▶ [The problem] Find every line containing the word "screenshot" in the records below; report only how many there are.
======== Recorded data
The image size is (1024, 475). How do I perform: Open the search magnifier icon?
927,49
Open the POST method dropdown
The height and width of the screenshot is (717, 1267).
================
======== Recorded data
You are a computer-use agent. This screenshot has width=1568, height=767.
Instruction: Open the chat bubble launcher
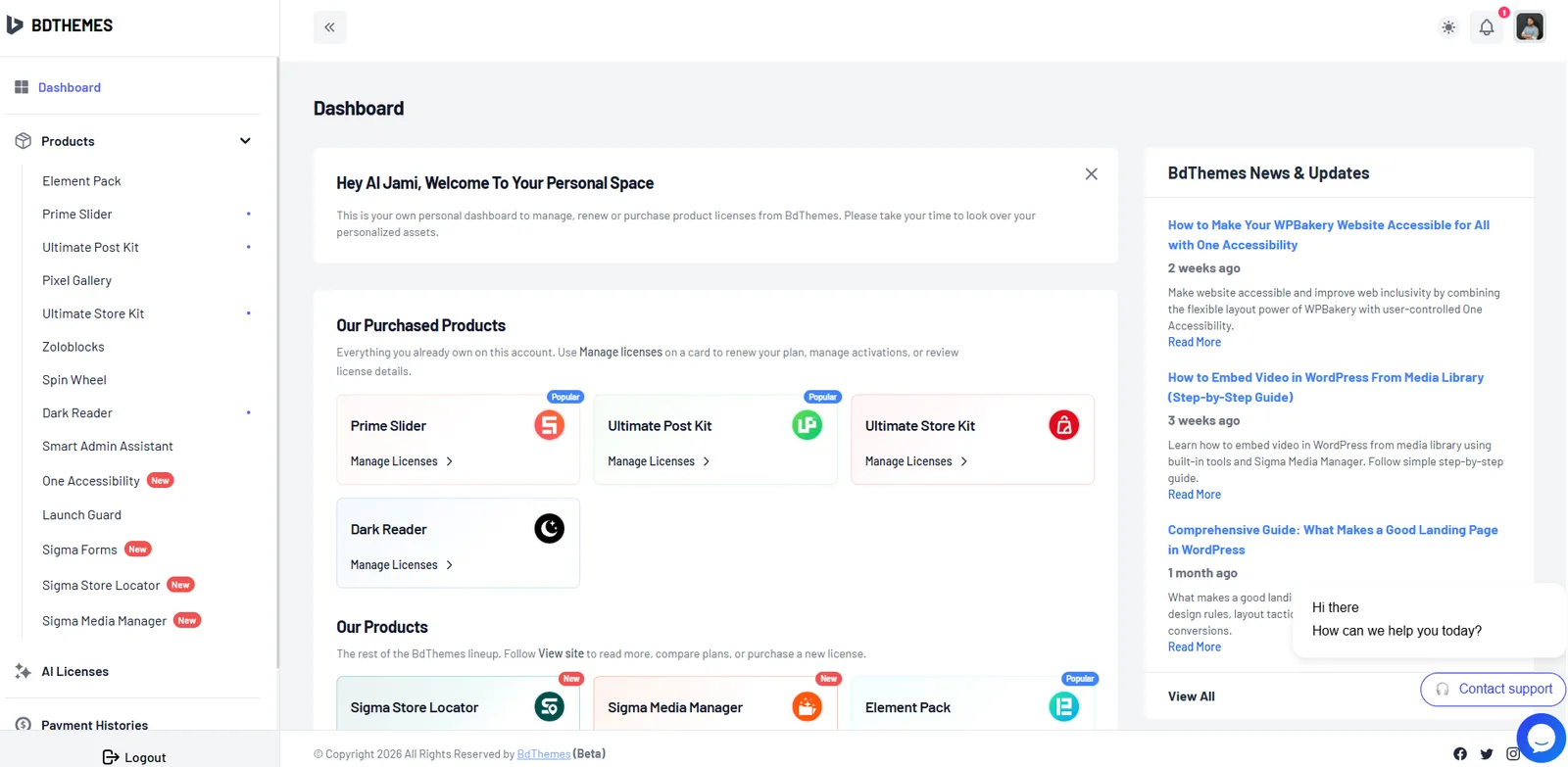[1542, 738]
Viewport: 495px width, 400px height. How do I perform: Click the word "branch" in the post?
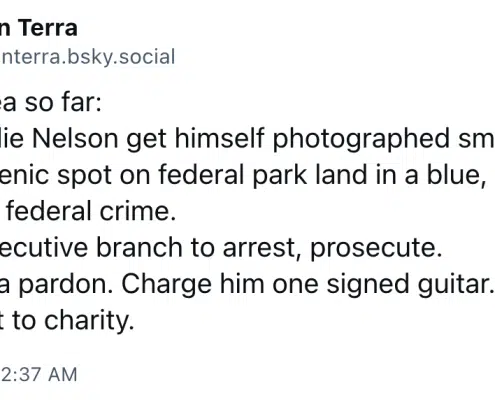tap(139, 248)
================
▶ [Exercise answer] 2